In the video game industry, “the best you can in the time you're given” can be a perilous approach, leading to a bad product, with the poor reviews and sales that often come with it. We've all seen that a hundred times, especially in online gaming, instances of games released weeks or months ahead of when they really should have been. I don't have to name examples.
So why is it done? To prevent missing deadlines – and the cost in marketing dollars that comes with blaring “Coming (Date)” and then missing said date – a lot of companies utilize “crunch,” which is the practice of requiring long hours for an extended period to get a project completed on time. We all expect to work a little overtime when something important is due, but crunch in the video-game industry goes well beyond “a little overtime.” Some cringe-worthy horror stories can be found here.
This probably isn't telling you something you don't already know; most gamers are familiar with the concept of crunch and how it hurts both the quality of games and the lives of the employees it affects. We can all say, “Those crunch stories are awful and we don't want our favorite developers to do it” when hearing about products after they're released and we've played and enjoyed them. But when we're anticipating something that hasn't yet come out... gee, can't those guys work a little harder and just get it done already?
I don't work at ArenaNet, but from what I've seen and heard from my interactions with employees, it seems to be a pretty good place, in terms of how they treat their employees. It rates as a 3.8 out of 5 on Glassdoor, with Work/Life Balance at 4.1. That's a sharp increase over how it rated (2.9) when I did a comparison of about 50 companies nearly two years ago, and it would rate in the top five if I re-did that list today.
(Yes, standard Glassdoor caveats apply: Ratings can be dragged down by disgruntled former employees, or boosted by a company that “encourages” its people to file glowing reviews. In fact, ArenaNet's leap from 2.9 to the high 3's came just a couple of months after I posted that article, and ArenaNet is listed as being an “Engaged Employer” on Glassdoor. Still, it's the best we've got, and at the very least, I don't think I've ever heard of any major controversy regarding how employees are treated there.)
I'd rather have a happy and healthy ArenaNet team that puts content out a little later than I'd prefer than one that is strung-out on 14-hour days for months on end and leaves the company en masse – voluntarily or not – after a project is completed. Sure, there's some reasonable limit as to how long it might take before it becomes more about people being lazy or unskilled rather than just trying to avoid crunch-related burnout, but unless Heart of Thorns is pushed back to 2016, I don't think that's the case here.
Time is (just a little bit of) money
With all that being said, is three years too long to go before an MMO has its first expansion? I'd say “yes” in most cases, but as we've seen from the NCSoft financial reports, it's not as if GW2 is limping along in terms of revenue. It still turns a tidy sum every quarter, and we'll all be lining up to fling our money at our computers when HoT finally is available. It's probably not costing ArenaNet any real sales to take as long as it does (again, within some reasonable limit), so why not take longer to avoid turning your team into mush?

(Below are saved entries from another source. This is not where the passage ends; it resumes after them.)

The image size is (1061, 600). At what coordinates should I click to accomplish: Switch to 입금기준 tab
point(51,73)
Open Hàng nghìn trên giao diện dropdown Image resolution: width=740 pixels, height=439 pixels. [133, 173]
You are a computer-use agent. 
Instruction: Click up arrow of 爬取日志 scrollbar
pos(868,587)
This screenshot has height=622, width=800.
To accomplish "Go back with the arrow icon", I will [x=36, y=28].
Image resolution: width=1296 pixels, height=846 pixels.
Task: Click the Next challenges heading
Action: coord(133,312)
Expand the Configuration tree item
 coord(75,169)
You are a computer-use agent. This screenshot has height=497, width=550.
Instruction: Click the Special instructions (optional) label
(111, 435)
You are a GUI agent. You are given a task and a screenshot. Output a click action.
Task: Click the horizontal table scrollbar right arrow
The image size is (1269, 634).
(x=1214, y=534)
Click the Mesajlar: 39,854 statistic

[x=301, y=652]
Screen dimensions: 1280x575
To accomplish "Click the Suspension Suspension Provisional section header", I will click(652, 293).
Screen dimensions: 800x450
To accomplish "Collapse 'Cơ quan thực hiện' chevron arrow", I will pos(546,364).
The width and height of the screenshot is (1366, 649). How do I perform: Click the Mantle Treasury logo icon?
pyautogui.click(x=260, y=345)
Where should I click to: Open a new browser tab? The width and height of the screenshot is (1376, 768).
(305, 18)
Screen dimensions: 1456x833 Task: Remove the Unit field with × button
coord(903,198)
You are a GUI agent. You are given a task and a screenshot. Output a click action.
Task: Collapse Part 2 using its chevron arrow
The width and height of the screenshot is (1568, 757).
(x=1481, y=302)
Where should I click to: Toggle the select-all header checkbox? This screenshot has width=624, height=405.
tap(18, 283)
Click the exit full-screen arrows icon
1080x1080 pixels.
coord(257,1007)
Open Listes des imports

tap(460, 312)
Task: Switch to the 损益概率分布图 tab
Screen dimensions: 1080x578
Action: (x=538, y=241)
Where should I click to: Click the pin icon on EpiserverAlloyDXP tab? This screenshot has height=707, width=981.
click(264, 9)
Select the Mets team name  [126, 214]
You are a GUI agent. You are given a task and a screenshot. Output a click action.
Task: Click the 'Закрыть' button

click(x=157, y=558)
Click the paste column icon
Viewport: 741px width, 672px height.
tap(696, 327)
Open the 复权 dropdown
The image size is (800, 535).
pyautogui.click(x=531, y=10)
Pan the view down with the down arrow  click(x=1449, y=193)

It's not on the same level as World of Warcraft, numbers-wise, but that's another MMO that, listening to its rank and file players, seems to take excruciatingly long to put out new content and expansions – and even has a monthly fee to boot, thus depriving Blizzard of revenue when it goes through dry spells – and it keeps chugging along just fine.
It's certain that ArenaNet has internal deadlines for when they'd like to get things done, and maybe even a tentative release date for Heart of Thorns scribbled down somewhere. But for now, it's got the flexibility – and, in all likelihood, the trust of NCSoft – to put content out on its terms, in a way that's best for its employees and best for its business – even if it does make for restless customers.